Es así que tomaron el control en dos áreas clave que facilitan los incumplimientos. Uno es un control más estricto sobre las empresas rebeldes, propiedad de los Gobiernos municipales y provinciales. Al incumplir, a estos grupos a menudo se les permitía hacer acuerdos internos que beneficiaban a los acreedores bien conectados, pero excluían a otros. Los inversores involucrados en tales situaciones dicen que esto está cambiando.‎ 

‎Tomemos, por ejemplo, el default de Yongcheng Coal en noviembre. Una investigación después del incumplimiento de pago mostró que la compañía había cambiado los activos en un intento de pagar menos a algunos acreedores.

Los reguladores intervinieron rápidamente para dejar en claro a todos los inversores, incluidos los extranjeros, que los trucos contables no impedirían que la compañía pagara tanto como pudiera. Eso disminuyó las preocupaciones de los inversores sobre cómo podrían ser tratados en un default. Y aún más importante, mantuvo los mercados líquidos incluso cuando más empresas enfrentaban dificultades.‎

Proceso de reestructuración

‎Los reguladores también han tomado más control sobre el proceso de reestructuración. Las reestructuraciones respaldadas por el Estado solían estar sumidas en la opacidad. Eso ha cambiado. Después de que Peking University Founder Group ‎‎(pufg),‎‎ un conglomerado vinculado a la principal universidad de China, incumpliera sus pagos en 2019, muchos de los términos de su reestructuración se hicieron públicos

Se resolvió un acuerdo en solo 581 días, en comparación con ‎‎un promedio de 679 en China, señaló ‎‎S&P.‎‎ Después de una reestructuración dirigida por los tribunales, la tasa de recuperación de los activos de ‎‎pufg‎‎ fue del 31,4%. Así superó la tasa de recuperación promedio del 23,7% en otros 50 acuerdos de reestructuración chinos.

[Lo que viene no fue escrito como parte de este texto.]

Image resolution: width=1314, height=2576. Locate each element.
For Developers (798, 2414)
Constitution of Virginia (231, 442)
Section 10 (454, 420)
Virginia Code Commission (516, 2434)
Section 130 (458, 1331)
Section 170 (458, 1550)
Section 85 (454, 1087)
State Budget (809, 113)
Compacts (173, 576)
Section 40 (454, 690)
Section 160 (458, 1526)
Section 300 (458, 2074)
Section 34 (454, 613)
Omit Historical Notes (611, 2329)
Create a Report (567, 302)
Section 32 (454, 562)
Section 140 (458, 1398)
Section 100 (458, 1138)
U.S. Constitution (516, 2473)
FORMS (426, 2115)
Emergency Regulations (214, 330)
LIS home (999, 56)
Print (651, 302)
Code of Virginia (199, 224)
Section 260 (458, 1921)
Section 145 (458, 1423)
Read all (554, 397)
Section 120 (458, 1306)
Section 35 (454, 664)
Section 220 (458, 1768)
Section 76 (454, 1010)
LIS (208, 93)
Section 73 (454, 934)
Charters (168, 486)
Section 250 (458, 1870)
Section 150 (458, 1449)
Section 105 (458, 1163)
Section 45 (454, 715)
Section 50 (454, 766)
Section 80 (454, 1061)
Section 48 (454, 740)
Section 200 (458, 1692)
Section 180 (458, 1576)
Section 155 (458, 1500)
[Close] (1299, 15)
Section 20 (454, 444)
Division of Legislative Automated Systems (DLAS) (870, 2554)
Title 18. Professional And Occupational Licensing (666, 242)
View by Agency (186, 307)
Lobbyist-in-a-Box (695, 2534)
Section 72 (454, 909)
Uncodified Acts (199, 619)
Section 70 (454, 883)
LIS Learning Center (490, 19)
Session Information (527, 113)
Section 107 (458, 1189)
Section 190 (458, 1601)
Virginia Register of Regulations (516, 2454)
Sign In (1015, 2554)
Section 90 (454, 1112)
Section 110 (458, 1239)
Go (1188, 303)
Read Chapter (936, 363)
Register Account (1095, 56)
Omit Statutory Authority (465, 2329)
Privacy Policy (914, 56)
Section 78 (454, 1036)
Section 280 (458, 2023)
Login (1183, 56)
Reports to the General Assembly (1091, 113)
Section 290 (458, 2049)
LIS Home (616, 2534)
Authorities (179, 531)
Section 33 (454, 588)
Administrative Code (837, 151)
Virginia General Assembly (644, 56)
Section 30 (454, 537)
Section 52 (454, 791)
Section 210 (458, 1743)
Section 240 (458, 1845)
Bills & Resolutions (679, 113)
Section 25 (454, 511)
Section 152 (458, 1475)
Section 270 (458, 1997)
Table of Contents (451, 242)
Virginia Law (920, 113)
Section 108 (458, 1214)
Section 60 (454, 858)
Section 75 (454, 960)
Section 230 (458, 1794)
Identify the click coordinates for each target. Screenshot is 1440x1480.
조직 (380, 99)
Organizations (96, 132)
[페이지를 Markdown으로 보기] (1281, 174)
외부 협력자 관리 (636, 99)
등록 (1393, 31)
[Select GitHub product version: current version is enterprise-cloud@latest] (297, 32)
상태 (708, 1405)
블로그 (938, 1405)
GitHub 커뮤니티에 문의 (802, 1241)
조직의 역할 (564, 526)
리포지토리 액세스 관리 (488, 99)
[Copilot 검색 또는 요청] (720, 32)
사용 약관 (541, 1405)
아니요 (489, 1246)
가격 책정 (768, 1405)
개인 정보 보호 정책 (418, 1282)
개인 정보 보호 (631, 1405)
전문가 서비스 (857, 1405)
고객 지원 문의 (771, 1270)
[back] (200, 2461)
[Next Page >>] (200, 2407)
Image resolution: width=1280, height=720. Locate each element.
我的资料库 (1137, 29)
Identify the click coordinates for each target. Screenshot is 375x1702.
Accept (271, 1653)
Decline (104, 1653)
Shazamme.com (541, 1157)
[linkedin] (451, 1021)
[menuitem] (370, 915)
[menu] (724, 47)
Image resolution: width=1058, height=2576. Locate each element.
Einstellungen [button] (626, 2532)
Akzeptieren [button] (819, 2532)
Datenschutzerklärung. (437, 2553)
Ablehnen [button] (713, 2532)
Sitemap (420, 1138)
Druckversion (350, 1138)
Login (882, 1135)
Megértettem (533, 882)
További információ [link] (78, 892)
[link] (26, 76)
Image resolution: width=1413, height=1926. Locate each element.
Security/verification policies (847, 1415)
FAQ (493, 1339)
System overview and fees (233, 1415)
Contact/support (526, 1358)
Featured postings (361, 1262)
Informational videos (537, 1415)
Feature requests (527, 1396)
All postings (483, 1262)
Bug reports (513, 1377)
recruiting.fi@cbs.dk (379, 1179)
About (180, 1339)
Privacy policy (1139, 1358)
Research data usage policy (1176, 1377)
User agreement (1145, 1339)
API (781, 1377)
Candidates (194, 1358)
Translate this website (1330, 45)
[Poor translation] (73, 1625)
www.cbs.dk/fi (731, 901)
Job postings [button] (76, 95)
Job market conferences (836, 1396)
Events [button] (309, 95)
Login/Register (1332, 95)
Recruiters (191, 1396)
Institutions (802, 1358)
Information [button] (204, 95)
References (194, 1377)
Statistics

Inversiones basadas en el mercado, no en el Estado

Esta eficiencia a la hora de lidiar con los defaults están atrayendo más inversiones basadas en el mercado. De este modo, reducen la necesidad de las ordenadas por el Estado, dice Charles Chang de ‎‎S&P.‎

‎Estos casos guiarán a los funcionarios a medida que asuman problemas más desalentadores. Evergrande, ante los persistentes problemas de default , pasará a la reestructuración, según muchos de sus inversores. Huarong, con su negocio en expansión, siempre fue visto como portador de más riesgo sistémico que Evergrande, señala Edmund Goh de Aberdeen Standard Investments. Esto significa que un rescate negociado por el Estado, a diferencia de uno basado en el mercado, podría estar por delante.‎

Los lgfv ‎‎pueden representar el mayor riesgo de todos. Hace meses, Larry Hu del banco de inversión Macquarie vaticinaba que el primer incumplimiento iba a causar mucha turbulencia en el mercado. “Si los reguladores hacen cumplir el Documento No. 15, un default podría tener lugar en los próximos meses” , adelantaba.

De este modo, observamos que el dilema chino ante repetidos defaults es más común de lo que se piensa. Esto no es nuevo ni sucede repentinamente, aunque así podría parecer. Por todos estos motivos, sugerimos precaución a la hora de invertir en activos chinos en este preciso momento.